Neoadjuvant talimogene laherparepvec conferred durable benefits for patients with advanced resectable melanoma, according to study results published in JAMA Oncology.
The approach appeared associated with significantly higher rates of OS, RFS and EFS at 5 years.
“The improvement in survival outcomes is likely the result of an induced systemic immunologic antitumor effect, as shown by elevated CD8 density after [talimogene laherparepvec] treatment,” Reinhard Dummer, MD, professor and vice chairman of the department of dermatology at University of Zurich, and colleagues wrote. “These results demonstrate that neoadjuvant T-VEC plus surgery improves cancer-related outcomes vs. surgery alone, with acceptable safety.”
Background and methodology
Patients with advanced melanoma face a high risk for recurrence after surgical resection. Novel approaches, including use of neoadjuvant immunotherapies, have been evaluated as potential strategies to improve outcomes.
Talimogene laherparepvec (Imlygic, Amgen), also called T-VEC, is a modified herpes simplex virus-1-based oncolytic immunotherapy designed to replicate in tumor cells to support recruitment of T cells and natural killer cells.
Dummer and colleagues conducted a randomized phase 2 trial that included 150 patients with resectable stage IIIB to stage IVM1a melanoma and at least one injectable cutaneous, subcutaneous or nodal lesion.
Researchers assigned patients 1:1 to surgery with or without six doses of neoadjuvant T-VEC.
The patients assigned neoadjuvant T-VEC received an intralesional injection at 4 mL of 106 plaque-forming units (PFU)/mL on day 1 of week 1, followed by 4 mL of 108 PFU/mL on day 1 of weeks 4, 6, 8, 10 and 12.

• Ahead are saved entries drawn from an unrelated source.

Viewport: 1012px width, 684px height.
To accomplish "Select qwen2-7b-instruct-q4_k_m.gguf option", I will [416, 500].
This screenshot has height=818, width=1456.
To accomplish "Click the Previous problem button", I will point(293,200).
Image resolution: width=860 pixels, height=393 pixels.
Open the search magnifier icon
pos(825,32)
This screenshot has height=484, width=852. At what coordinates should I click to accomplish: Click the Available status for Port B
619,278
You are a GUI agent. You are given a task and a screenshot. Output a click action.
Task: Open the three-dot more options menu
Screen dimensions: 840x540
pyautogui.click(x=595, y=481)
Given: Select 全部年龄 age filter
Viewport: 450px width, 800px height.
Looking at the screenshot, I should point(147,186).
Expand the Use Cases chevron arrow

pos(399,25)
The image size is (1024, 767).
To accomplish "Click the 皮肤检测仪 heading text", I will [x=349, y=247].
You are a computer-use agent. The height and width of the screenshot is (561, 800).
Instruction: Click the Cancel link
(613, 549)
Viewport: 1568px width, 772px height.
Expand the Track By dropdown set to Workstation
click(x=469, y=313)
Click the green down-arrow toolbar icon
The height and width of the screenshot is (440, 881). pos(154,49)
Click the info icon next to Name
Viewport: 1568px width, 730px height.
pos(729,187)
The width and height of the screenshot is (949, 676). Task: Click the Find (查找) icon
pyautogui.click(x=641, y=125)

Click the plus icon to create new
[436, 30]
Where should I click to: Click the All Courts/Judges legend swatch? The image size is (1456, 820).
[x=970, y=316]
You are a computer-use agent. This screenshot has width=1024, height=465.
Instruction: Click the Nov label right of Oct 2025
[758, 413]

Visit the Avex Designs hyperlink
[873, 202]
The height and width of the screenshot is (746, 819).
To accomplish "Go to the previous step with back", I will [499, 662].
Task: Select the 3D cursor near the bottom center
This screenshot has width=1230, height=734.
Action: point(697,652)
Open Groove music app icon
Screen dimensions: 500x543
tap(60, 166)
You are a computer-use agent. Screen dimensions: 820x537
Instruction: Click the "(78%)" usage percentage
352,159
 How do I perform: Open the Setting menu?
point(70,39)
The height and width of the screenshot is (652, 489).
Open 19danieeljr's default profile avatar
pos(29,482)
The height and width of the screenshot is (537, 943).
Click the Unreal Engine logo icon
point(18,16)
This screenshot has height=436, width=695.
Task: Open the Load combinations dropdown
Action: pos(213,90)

Difference in recurrence-free survival (RFS) in the intention-to-treat population served as the primary endpoint. Secondary endpoints included OS, local RFS, regional RFS and distant metastasis-free survival.
The T-VEC and surgery-alone groups included similar percentages of patients with stage IIIB (36.8% vs. 35.1%), stage IIIC (39.5% vs. 47.3%) and stage IVM1a disease (22.4% vs. 17.6%).
Ten patients (13.7%) assigned T-VEC and 22 patients (31.9% assigned surgery alone received adjuvant therapy.
Median follow-up was 63.3 months (range, 0.1–86.8).
Key findings
Results showed significantly improved outcomes with neoadjuvant T-VEC.
Patients assigned T-VEC achieved higher rates of 5-year RFS (22.3 vs. 15.2%; HR = 0.76; 80% CI, 0.6-0.97), EFS (43.7% vs. 27.4%; HR = 0.57; 80% CI, 0.43-0.76) and OS (77.3% vs. 62.7%; HR = 0.54; 80% CI, 0.36-0.81).
T-VEC also appeared associated with improvements in local RFS (HR = 0.82; 80% CI, 0.64-1.06), regional RFS (HR = 0.81; 80% CI, 0.62-1.05) and distant metastasis-free survival (HR = 0.73; 80% CI, 0.57-0.94).
Researchers acknowledged limitations in trial design, specifically related to the definition and assessment of RFS.
“Neoadjuvant therapy is a rapidly evolving field that has shown early signs of dramatic benefits for patients with advanced resectable melanoma,” Dummer and colleagues wrote. “These results support further investigation of neoadjuvant [talimogene laherparepvec] combined with checkpoint inhibitors for [this patient population].”